• Required action: In the data below, find every line with the string "link" and pull it out.

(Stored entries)
┄┄┄┄┄┄┄┄┄┄┄┄┄┄┄┄┄┄┄┄

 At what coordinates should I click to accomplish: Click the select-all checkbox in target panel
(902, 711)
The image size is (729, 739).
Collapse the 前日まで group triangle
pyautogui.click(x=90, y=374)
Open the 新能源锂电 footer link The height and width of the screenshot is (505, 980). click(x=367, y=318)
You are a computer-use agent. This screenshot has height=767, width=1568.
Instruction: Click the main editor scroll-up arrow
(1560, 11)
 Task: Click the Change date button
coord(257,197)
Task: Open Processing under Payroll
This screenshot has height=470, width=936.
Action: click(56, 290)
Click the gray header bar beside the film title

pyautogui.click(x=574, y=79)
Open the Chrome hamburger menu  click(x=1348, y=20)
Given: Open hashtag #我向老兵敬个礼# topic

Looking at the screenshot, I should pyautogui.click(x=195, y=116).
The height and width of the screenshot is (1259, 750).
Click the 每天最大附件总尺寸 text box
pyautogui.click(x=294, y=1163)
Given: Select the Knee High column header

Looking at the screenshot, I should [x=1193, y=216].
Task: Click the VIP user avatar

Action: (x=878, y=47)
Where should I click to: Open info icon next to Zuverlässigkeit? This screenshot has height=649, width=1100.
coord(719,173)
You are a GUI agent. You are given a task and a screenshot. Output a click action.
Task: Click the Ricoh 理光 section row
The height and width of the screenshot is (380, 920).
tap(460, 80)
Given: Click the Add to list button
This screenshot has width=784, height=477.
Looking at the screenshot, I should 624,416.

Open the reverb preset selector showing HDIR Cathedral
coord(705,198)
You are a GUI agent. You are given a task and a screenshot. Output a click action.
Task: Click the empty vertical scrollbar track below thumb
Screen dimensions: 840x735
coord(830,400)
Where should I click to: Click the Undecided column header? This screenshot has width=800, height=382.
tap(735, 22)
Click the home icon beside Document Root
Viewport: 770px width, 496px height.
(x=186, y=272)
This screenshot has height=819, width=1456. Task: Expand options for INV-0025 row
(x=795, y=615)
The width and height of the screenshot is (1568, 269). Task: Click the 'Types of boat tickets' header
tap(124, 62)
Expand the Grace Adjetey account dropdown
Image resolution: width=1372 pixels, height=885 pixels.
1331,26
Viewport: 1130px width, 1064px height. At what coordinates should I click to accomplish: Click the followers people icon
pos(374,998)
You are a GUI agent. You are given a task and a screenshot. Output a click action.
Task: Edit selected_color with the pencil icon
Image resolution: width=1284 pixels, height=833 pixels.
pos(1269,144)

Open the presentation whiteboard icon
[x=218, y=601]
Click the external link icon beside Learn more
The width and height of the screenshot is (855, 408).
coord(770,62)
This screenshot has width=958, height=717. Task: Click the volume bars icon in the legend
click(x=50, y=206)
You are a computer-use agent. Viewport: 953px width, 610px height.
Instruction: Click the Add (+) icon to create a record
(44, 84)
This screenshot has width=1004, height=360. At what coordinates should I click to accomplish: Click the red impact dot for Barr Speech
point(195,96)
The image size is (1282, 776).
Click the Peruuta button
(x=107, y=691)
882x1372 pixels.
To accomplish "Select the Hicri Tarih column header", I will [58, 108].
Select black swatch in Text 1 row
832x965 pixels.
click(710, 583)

┄┄┄┄┄┄┄┄┄┄┄┄┄┄┄┄┄┄┄┄

• Answer section:
Open the 新能源锂电 footer link The height and width of the screenshot is (505, 980). click(x=367, y=318)
Click the external link icon beside Learn more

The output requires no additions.